FZ: One often encounters the argument that art is merely a harmless form of criticism. How can engaged autonomy be reached in and mediated through an art institution?

MH: The shift from “criticism” to “criticality” that one needs to make would at least give a partial answer to your question. An art institution belongs to the network of institutions that democracy invented for itself to defend its ideals. That is the double move one has to make from this position: to advocate art as an autonomous practice while engaging with the world and its concerns.

FZ: You have referred to BAK as a space for art and thinking that aims at activating meanings.
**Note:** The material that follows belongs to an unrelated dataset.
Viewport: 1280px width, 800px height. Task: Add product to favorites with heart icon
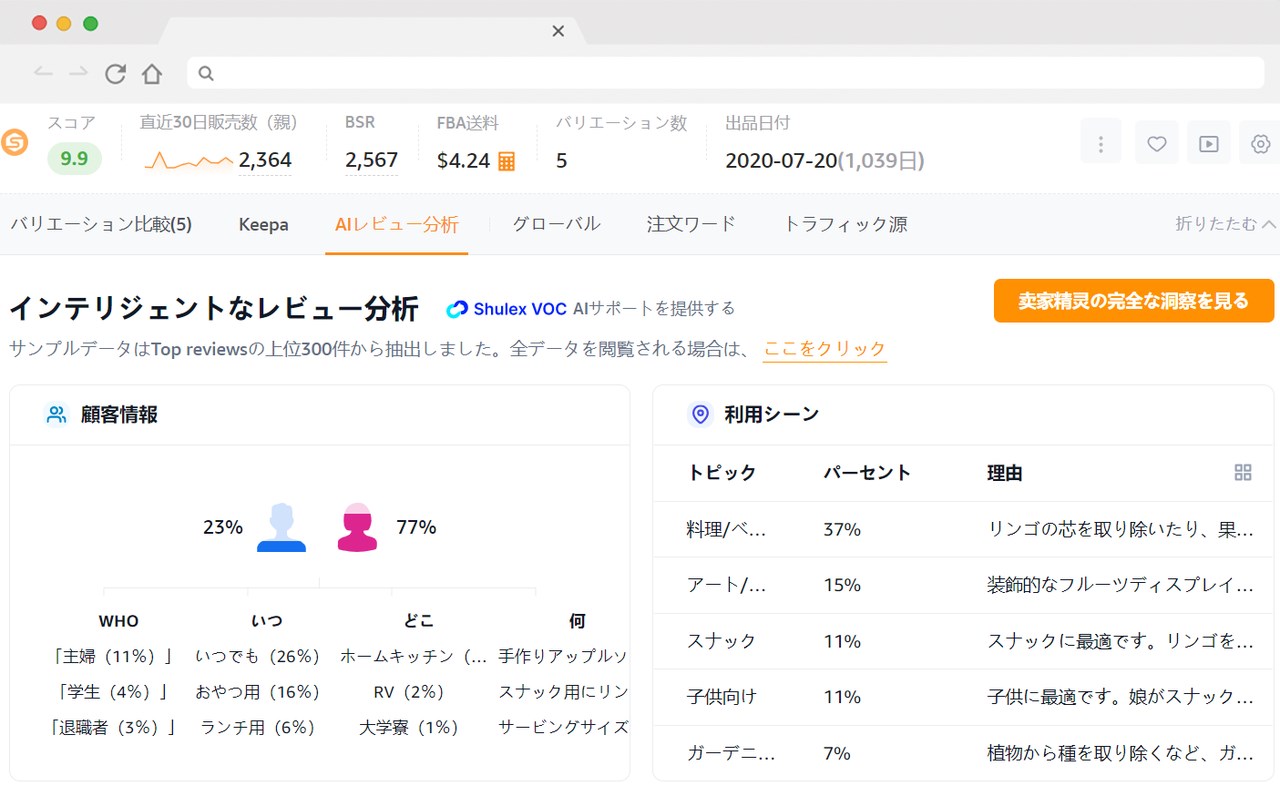(1157, 143)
What is it that art can articulate that discourse can’t?

MH: I think that the point is rather that there is not necessarily a sharp division between what we conventionally call art and what we understand when thinking about discourse. Our work on art and thinking rather suggests that art is discourse, articulating art as knowledge production in itself. In that respect, there is no way to articulate that difference, yet in comparison with science, for example, art can easily pose questions that science would discard as incorrect, improper, or impossible. This leads us back to the aspect of art that is our most important inspiration and tool: imagination.

 

The interview was conducted in August 2008 via email.

Franciska Zólyom is an art historian, curator, and director of the Institute of Contemporary Art, Dunaújváros, Hungary. Her work aims at creating site-specific projects and exhibitions.